The question is, what happened? Unless the isolator is bad, no current
should have flowed through the wire between the isolator and the
firewall positive connection unless you put the positive jumper to the
isolator. I can't figure out any other way for that wire to be called
on for that much current. Is that what you did?
I see nothing to indicate that there's anything wrong with your boost
solenoid nor that it had anything to do with the scorched wires.
Safest procedure is to always connect the positive charger/boost battery
terminal to the dead battery's positive terminal. Then connect the
negative helper terminal to the grounded end of the dead battery's
negative cable == or nearby.
Ken Henderson
Americus, GA
www.gmcwipersetc.com
'76 X-Birchaven
When I jumped the GMC I attached the cables directly to the dead battery's
posts. I normally would have attached the neg cable to a nearby ground, but
there was nothing nearby.
I do like having an ammeter, along with a voltmeter, to be able to determine
the condition of the battery and charging system.
The more that I dig into my pride and joy, the more I scratch my head about
some of the things that I am finding from the PO. They took great care of it
but some of the wiring is questionable. As an example, they installed a home
style burglar alarm in the coach (which doesn't appear to have worked for a
long time), and much of the wiring is 2 conductor home electrical wire...
...and now the shunt.
I enjoy the journey though and am having a blast with my GMC!
I should have elaborated a bit in my original post regarding the running of
the engine, etc. I don't simply let it idle in its parking spot to warm up.
I usually drive it out of the lot, through town at 25 mph for a couple of
miles, then up to 50 mph when I get outside of town. I tell my wife that I
have to keep her running and all systems working, but truth be told I simply
enjoy driving her. Plus it knocks all of the cob webs off!

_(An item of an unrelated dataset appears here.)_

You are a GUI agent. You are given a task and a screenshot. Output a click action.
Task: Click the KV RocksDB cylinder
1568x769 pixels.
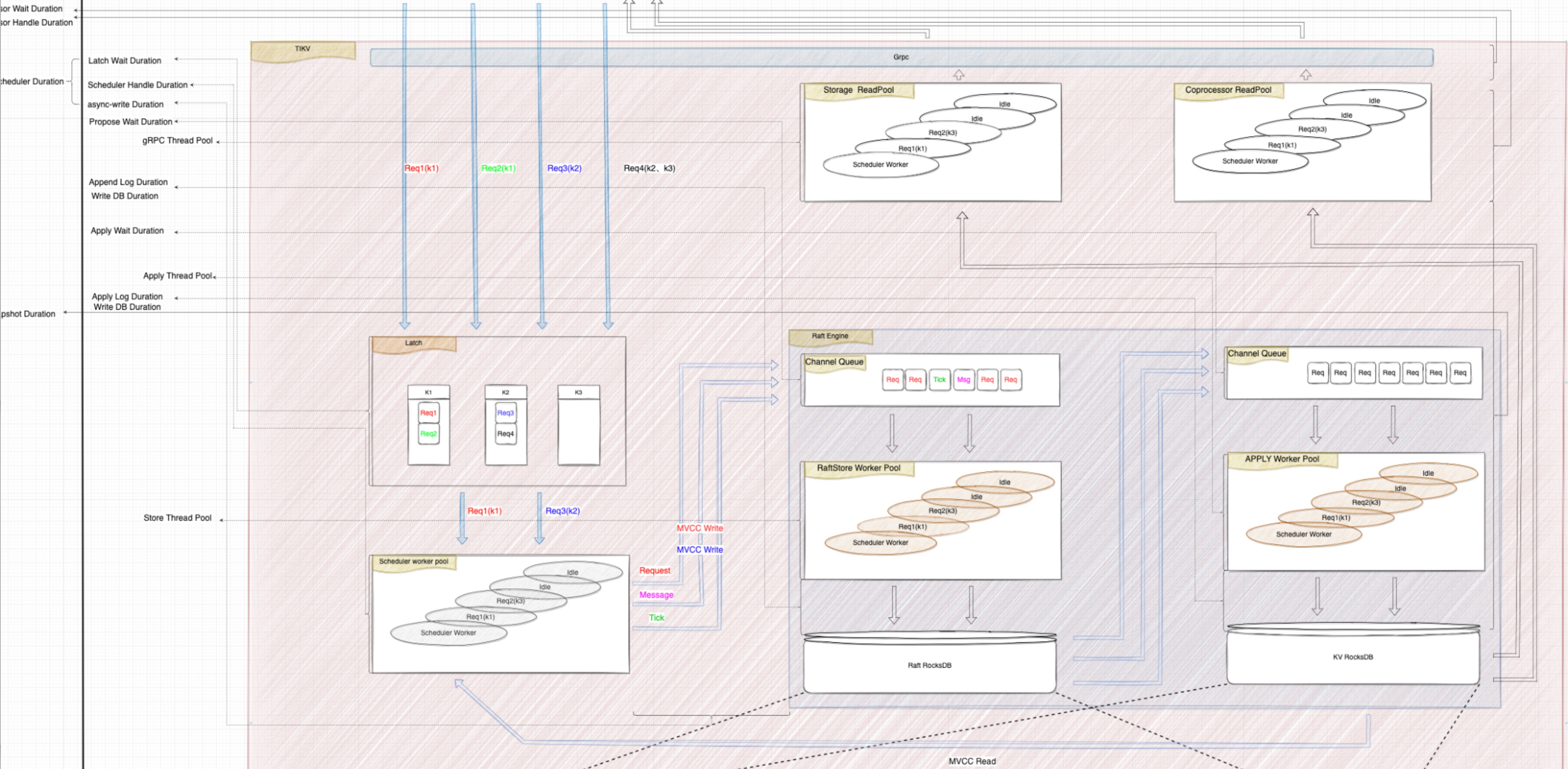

I have many things to do this winter and will be ordering parts from both
Jims. I'm planning on a new paint job in the spring or summer.
Guy
Sacramento, CA
'75 Avion
www.737guy.com
-----Original Message-----
From: gmclist...@temp.gmcnet.org
[mailto:gmclist...@temp.gmcnet.org] On Behalf Of Ken Henderson
Sent: Sunday, December 14, 2008 10:54 AM
To: gmc...@temp.gmcnet.org
Subject: Re: [GMCnet] Problem With Battery Selector (boost) Switch - ?
Guy,
<snipped>
Please let us know how you managed to run a couple of hundred amps
through that wire. :-)
Ken Henderson
Americus, GA
www.gmcwipersetc.com
'76 X-Birchaven
Guy Lopes wrote:
> Thank you all for the replies.
>
> When I jumped the GMC I attached the cables directly to the dead battery's
> posts. I normally would have attached the neg cable to a nearby ground, but
> there was nothing nearby.
>
> I do like having an ammeter, along with a voltmeter, to be able to determine
> the condition of the battery and charging system...
Ken H.
Gordon wrote:
> ...My boost switch seems to be upside down. I think the Boost is on when
> the top is pushed in and off when the bottom is pushed in. 1973, not
> spring loaded.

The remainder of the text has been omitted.